I would tell you that I started working on my Master’s project even before my grades were out. This is especially risky as I didn’t know at that time what is going to happen with my degree anymore. Regardless, even though I worked for a couple of days, I was happy. Finally!

Speaking of grades: they are also out. Unfortunately, I don’t know if I clear them to qualify for my Master’s or not yet. As my grades are bordering between B and C, I don’t know what to infer. When I read the grades all I could do was laugh: even now I feel like Life’s playing with me.

If we do have coffee, I would tell you the highlight of the entire week has been the spoken word event that I attended and wrote about it. I would tell you that I’m desperately waiting for the next such event as I loved it. Considering the response that they got, I hope that they don’t charge it from the next time.

Lastly, I would turn the mike over to you and await to hear from you: how has your week been?

If we are having coffee: Some Reminders


If we are having coffee(or tea), I would tell you that something happened that made me want to take writing seriously again.

If we do have coffee, I would also tell you that this is my first #weekendcoffeeshare post. I always loved this idea, I tried it in real life too, however I failed to keep up with half of it. I don’t know if I will be able to do this for long either.

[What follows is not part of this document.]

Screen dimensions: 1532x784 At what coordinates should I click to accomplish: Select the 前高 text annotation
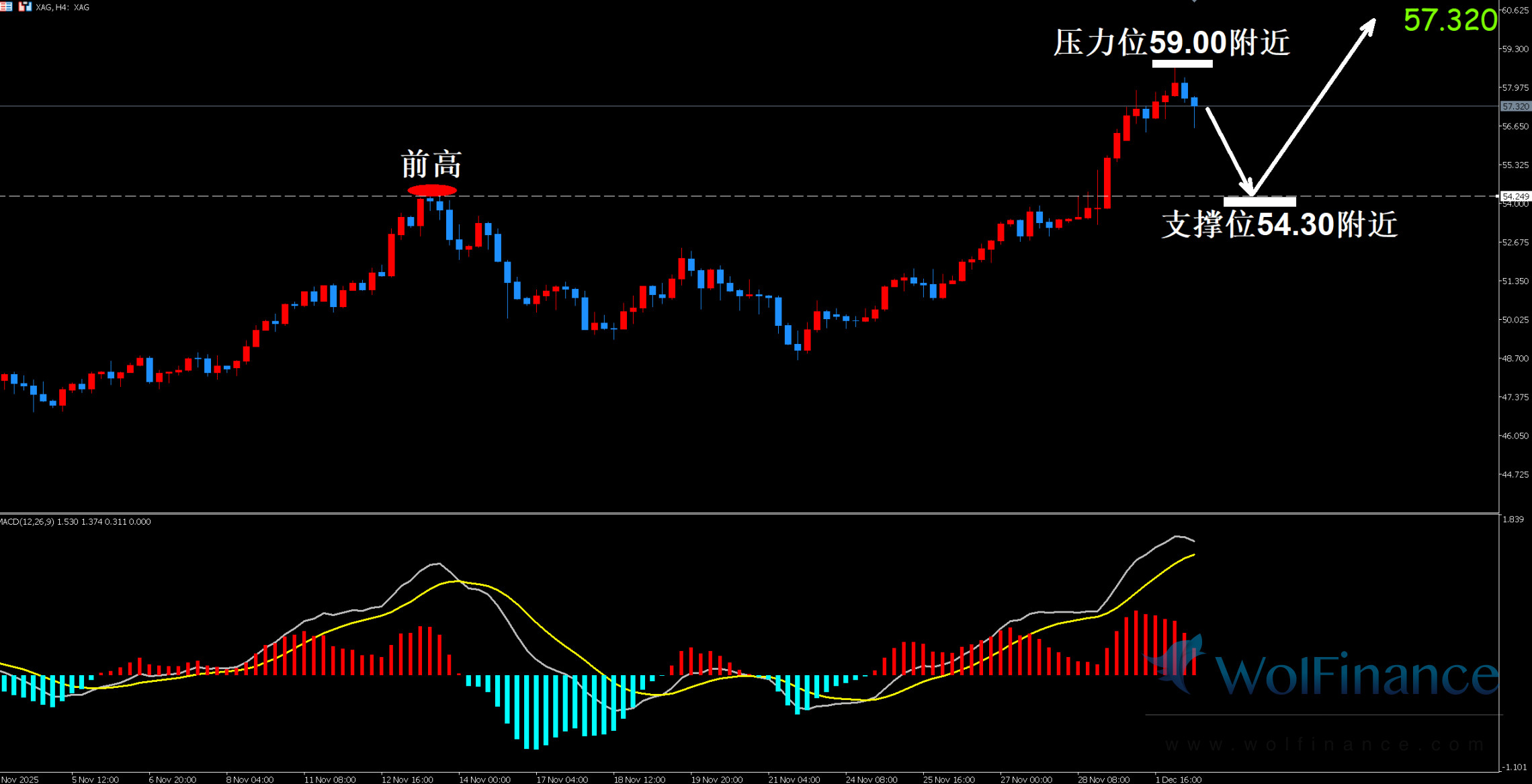coord(431,164)
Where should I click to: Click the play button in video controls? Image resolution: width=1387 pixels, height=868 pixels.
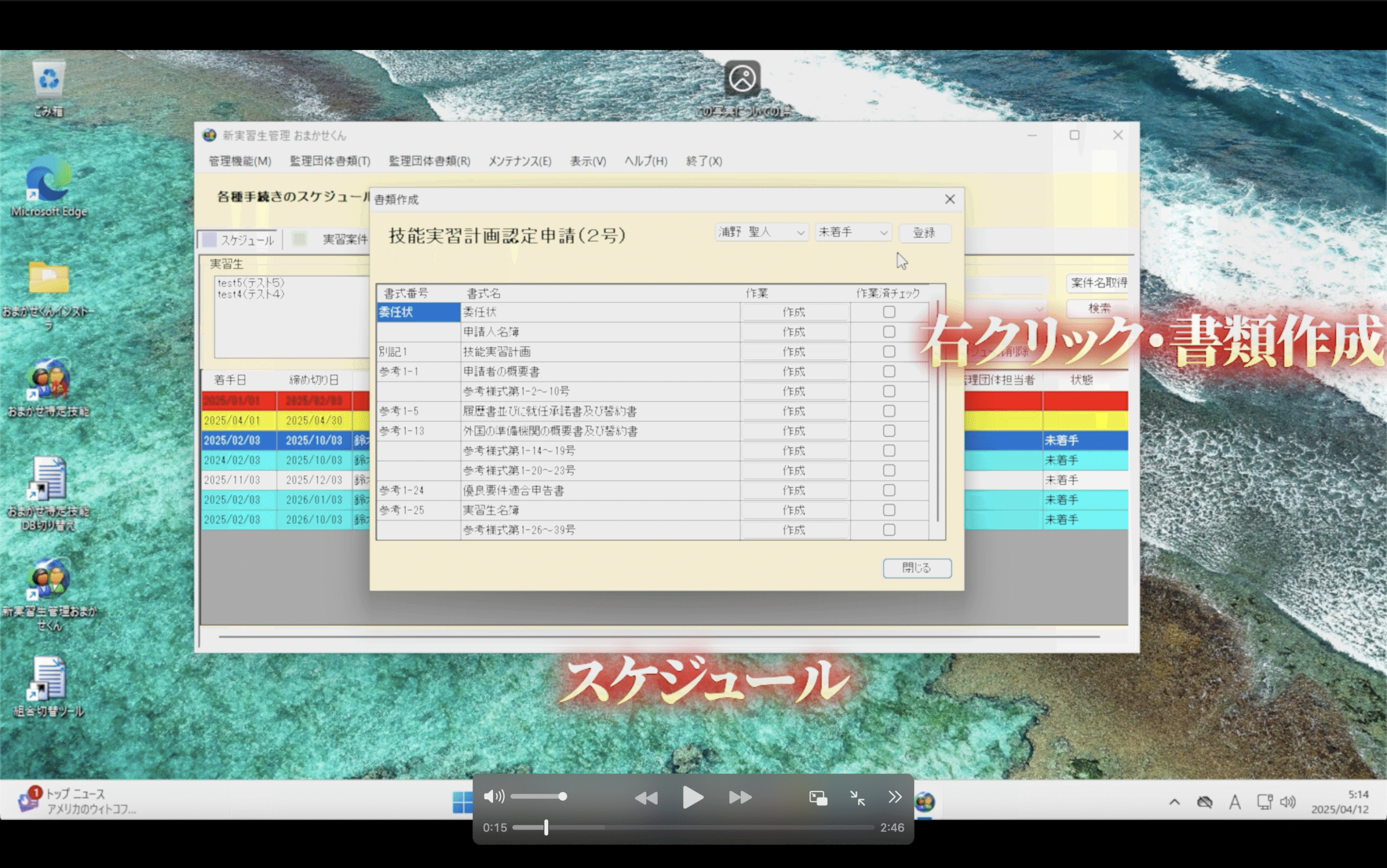click(x=692, y=798)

It has been rough couple of days. No actually, it has been a rough couple of months. There was no particular reason, there were many of them. So while studying and speaking to a dear friend of mine something unlocked.

I told her to grow up, I told her to have patience and learn how to deal with things happening because of the wishes she is taking. I told her to take care of her loved ones first before she breaks down. And the reason is not so noble: I told her that she can’t take care of her loved ones when she is the one who needs help.

I don’t remember where I read this. I must have because I picked it up, adopted it without breaking a sweat and now I realize that I have been doing this for so long it is who I am. So I opened up ‘Pocket’ to try find where I read it, it is my treasure of the posts I have loved ever since I started blogging.

I forgot what it was like to feel through reading words. I read one and then I read many. I read this post, one which beautifully described the experience of having a dog: it made me laugh and sad, it made me miss my dog.

Then this post, one where she spoke about her familiarity with funerals and death of David Bowie and I felt her pain.

I wept, I laughed, I ached and I smiled amidst tears. Then I wept even more when I read this post, something that I always do when I read this, one where a other speaks about her dying daughter, I never found out what happened afterwards, I don’t have the courage to. I laughed at this guy’s take on Indian culture, on this blogger’s collection of Cat quotes, this post about depression, this post about childhood & identity, on this absolutely beautiful tale about Guitar and music. No wonder I tried to pick up a guitar afterwards and I am still trying.

If we are having coffee, then I think I must have mentioned all of this before too. I don’t care, I cherish the reminders. I just know that in the space and time I forgot how or what blogging was. I struggled with closing this blog, tried and somehow still struggling.

I am looking for a new place, or found it, giving exams and so much more. I didn’t sleep two days in a row, studied and realized that I still have a long way to go in studies. This week reflected on mostly my studies.

If we were to have coffee(virtually again) I would love that. I know it is not the way #weekendcoffeeshare posts are written but this is my take on it.